#### [Stated task]
Recast the lines from the one containing "Open the Endesa S.A. link" through the one containing "point(28,137)" as a Markdown table with the columns Number and Content, numbering each line in order and omitting blank lines.

#### [Supplied data]
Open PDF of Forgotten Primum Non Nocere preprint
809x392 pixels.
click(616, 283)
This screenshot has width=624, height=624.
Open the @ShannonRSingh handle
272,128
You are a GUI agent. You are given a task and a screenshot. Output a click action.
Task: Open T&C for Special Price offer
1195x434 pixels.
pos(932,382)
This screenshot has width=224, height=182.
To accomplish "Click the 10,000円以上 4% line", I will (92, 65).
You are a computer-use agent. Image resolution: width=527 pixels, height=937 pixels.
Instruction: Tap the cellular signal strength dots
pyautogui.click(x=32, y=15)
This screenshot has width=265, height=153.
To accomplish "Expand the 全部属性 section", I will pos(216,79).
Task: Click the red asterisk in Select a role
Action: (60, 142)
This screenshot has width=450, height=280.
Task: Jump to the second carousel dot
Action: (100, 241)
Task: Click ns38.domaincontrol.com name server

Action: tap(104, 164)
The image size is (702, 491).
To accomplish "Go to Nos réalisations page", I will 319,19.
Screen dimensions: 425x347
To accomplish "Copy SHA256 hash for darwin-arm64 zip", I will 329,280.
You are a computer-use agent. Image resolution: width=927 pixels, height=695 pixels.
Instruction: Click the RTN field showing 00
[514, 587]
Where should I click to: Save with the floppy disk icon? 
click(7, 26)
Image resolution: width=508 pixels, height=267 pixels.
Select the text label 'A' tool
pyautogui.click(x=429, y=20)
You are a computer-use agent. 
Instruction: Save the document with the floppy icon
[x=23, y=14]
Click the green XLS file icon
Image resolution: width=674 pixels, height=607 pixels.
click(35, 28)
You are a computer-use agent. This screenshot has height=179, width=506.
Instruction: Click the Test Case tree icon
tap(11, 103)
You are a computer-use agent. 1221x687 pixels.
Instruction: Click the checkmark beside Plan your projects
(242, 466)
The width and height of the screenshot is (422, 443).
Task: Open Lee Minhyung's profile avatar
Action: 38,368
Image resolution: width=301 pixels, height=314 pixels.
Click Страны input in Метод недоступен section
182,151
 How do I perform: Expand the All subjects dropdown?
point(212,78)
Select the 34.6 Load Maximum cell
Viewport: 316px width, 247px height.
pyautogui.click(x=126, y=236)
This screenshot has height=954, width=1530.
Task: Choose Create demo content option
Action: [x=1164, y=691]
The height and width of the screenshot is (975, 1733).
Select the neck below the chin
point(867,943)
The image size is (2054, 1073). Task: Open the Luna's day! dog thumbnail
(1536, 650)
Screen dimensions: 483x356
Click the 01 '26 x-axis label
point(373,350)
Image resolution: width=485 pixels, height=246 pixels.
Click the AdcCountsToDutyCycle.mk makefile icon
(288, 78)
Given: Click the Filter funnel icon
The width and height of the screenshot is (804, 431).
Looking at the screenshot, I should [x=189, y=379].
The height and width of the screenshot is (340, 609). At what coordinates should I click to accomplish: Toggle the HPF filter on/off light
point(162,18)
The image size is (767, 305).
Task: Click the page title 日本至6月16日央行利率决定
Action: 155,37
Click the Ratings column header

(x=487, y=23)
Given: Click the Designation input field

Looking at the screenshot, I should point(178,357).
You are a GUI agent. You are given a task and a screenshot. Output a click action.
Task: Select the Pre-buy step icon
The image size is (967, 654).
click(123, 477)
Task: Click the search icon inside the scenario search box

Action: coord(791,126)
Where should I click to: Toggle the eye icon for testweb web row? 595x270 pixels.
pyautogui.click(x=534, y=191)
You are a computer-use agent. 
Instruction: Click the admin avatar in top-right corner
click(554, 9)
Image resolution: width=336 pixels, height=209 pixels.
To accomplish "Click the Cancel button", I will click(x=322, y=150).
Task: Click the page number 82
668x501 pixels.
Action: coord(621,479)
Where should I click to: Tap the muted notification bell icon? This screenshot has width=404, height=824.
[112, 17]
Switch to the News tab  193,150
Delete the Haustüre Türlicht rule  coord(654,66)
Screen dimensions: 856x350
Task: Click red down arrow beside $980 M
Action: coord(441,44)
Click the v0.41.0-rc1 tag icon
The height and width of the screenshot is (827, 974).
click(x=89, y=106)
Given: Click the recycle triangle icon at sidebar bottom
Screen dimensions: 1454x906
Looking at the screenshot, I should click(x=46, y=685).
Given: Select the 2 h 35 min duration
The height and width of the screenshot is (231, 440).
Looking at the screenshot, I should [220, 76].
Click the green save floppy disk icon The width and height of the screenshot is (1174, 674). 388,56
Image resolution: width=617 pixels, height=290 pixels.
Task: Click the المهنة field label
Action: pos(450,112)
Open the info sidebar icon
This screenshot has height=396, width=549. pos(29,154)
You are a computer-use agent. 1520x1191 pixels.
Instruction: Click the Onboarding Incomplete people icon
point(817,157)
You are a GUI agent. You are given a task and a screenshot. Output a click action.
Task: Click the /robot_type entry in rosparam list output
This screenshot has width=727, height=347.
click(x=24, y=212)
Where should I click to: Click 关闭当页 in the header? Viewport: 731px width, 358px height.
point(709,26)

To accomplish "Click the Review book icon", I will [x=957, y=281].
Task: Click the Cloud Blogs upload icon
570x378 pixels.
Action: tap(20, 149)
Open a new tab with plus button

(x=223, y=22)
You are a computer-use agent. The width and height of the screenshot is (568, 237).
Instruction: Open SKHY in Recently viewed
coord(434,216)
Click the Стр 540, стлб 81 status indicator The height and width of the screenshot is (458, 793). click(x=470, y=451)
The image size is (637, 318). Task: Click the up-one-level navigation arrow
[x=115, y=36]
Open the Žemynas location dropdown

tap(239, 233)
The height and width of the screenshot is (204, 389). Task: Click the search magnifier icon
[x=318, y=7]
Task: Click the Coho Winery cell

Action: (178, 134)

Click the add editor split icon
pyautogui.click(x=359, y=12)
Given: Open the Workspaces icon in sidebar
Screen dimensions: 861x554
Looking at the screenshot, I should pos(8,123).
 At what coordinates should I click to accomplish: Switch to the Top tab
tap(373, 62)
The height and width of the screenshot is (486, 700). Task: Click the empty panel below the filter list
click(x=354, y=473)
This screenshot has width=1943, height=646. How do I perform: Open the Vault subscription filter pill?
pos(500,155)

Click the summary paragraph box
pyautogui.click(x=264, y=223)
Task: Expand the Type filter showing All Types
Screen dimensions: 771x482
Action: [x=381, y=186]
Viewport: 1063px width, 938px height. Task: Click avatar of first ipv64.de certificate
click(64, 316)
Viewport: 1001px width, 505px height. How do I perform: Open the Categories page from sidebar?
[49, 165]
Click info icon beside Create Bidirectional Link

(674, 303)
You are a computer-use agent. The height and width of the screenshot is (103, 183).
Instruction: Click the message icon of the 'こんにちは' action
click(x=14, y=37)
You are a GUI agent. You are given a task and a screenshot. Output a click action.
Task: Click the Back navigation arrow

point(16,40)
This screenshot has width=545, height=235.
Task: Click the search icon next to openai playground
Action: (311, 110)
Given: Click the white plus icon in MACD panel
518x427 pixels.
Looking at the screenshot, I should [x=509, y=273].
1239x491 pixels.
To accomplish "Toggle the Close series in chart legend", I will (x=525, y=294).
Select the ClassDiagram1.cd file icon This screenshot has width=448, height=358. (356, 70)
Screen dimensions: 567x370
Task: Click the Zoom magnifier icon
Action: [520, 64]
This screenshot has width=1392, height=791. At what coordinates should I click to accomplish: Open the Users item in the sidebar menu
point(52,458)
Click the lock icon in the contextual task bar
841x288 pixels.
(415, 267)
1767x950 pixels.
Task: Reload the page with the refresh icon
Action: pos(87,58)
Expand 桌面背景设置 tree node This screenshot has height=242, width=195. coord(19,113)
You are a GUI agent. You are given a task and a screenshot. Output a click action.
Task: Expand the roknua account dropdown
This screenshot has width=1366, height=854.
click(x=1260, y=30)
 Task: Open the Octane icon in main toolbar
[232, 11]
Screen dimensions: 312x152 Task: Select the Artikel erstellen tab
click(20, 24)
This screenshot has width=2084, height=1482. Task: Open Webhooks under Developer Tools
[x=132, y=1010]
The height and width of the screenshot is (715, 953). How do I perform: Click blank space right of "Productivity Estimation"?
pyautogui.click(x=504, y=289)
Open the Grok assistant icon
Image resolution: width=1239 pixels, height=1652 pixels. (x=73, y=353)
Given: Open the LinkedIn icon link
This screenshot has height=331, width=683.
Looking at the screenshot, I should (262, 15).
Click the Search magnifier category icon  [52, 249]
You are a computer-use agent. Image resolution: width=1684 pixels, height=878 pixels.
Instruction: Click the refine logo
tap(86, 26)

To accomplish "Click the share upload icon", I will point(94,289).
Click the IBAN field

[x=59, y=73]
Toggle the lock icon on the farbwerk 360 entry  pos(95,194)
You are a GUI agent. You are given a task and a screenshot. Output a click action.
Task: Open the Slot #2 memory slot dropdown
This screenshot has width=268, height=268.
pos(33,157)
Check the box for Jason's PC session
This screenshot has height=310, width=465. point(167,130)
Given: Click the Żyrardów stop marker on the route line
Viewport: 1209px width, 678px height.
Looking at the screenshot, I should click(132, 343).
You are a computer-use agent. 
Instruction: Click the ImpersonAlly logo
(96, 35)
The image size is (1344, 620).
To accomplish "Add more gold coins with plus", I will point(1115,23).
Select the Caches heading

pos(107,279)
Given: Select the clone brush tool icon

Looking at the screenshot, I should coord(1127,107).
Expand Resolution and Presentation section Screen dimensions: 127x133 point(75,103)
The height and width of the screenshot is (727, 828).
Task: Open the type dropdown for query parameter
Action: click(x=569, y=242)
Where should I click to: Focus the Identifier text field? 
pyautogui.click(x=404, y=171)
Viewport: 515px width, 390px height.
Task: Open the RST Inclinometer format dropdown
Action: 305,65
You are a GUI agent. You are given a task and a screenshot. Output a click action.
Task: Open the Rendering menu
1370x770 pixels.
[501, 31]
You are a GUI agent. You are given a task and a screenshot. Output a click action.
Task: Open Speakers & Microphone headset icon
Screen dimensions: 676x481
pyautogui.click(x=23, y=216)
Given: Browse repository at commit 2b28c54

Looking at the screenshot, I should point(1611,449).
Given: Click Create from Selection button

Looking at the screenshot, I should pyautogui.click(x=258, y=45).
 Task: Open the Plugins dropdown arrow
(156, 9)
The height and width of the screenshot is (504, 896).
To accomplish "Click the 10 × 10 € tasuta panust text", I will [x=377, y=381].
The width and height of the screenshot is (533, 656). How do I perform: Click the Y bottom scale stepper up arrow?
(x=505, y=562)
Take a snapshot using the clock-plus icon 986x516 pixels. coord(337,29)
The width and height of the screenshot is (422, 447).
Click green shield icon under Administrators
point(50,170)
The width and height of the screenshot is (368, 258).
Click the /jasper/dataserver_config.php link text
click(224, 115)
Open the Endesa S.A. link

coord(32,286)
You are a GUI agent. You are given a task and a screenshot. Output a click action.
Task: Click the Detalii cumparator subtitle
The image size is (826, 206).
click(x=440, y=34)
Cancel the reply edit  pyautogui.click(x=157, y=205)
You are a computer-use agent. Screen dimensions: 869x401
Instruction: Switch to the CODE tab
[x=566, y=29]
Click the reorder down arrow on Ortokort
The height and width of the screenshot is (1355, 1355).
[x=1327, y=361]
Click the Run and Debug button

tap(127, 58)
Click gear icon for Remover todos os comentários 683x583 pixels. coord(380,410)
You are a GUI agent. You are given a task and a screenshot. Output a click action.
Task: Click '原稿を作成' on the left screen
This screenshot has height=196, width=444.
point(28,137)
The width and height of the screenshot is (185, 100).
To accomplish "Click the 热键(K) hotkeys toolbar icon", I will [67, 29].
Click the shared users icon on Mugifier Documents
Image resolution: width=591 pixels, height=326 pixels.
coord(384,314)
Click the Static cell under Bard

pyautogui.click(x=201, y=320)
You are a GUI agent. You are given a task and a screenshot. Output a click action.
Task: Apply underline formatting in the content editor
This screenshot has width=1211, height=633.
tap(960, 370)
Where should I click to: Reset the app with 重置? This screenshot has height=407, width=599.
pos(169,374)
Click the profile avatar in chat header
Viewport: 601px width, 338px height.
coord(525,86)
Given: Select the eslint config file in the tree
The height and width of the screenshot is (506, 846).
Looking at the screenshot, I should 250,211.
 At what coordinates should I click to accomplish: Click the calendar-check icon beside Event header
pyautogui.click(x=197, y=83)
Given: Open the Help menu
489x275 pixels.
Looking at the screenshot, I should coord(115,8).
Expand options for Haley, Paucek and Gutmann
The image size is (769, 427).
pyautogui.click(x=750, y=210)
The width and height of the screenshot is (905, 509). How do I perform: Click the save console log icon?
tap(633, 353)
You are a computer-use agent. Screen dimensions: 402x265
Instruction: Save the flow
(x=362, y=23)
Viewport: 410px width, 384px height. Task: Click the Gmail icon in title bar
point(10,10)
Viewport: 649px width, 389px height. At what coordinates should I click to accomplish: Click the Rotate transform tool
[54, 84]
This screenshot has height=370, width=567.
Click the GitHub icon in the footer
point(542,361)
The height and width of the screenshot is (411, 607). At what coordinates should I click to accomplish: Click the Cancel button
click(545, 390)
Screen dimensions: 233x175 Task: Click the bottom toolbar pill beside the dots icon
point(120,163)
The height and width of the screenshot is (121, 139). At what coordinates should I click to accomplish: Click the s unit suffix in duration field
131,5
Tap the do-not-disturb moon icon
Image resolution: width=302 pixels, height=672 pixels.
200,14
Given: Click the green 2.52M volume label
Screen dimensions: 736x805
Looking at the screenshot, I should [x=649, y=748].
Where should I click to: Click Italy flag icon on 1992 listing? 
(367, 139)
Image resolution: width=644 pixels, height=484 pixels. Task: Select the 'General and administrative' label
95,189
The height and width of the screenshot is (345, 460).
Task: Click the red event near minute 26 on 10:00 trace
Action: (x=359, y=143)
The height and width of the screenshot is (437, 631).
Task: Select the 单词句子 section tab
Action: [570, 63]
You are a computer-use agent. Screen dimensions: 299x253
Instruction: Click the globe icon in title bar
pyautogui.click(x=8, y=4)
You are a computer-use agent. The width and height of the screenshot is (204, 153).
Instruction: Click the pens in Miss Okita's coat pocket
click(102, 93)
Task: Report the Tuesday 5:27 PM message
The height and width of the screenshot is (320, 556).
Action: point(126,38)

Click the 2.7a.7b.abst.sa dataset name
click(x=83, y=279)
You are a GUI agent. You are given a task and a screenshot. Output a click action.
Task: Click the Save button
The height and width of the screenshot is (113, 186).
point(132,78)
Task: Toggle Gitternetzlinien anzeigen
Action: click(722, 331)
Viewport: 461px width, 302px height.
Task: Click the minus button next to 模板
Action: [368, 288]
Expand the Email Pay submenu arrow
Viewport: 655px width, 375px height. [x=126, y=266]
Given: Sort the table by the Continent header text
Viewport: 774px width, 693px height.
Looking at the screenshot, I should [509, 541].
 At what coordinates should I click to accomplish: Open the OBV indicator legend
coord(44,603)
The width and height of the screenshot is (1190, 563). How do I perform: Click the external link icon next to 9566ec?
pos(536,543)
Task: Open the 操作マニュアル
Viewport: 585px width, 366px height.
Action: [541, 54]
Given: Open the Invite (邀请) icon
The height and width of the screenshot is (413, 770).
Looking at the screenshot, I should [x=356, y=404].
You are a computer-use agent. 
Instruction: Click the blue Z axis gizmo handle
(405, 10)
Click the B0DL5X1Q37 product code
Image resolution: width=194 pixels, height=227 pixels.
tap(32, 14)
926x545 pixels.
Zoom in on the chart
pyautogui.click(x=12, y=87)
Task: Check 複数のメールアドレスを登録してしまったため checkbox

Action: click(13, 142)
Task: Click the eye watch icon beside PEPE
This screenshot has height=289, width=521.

#### [Written response]
| Number | Content |
|---|---|
| 1 | Open the Endesa S.A. link |
| 2 | coord(32,286) |
| 3 | You are a GUI agent. You are given a task and a screenshot. Output a click action. |
| 4 | Task: Click the Detalii cumparator subtitle |
| 5 | The image size is (826, 206). |
| 6 | click(x=440, y=34) |
| 7 | Cancel the reply edit  pyautogui.click(x=157, y=205) |
| 8 | You are a computer-use agent. Screen dimensions: 869x401 |
| 9 | Instruction: Switch to the CODE tab |
| 10 | [x=566, y=29] |
| 11 | Click the reorder down arrow on Ortokort |
| 12 | The height and width of the screenshot is (1355, 1355). |
| 13 | [x=1327, y=361] |
| 14 | Click the Run and Debug button |
| 15 | tap(127, 58) |
| 16 | Click gear icon for Remover todos os comentários 683x583 pixels. coord(380,410) |
| 17 | You are a GUI agent. You are given a task and a screenshot. Output a click action. |
| 18 | Task: Click '原稿を作成' on the left screen |
| 19 | This screenshot has height=196, width=444. |
| 20 | point(28,137) |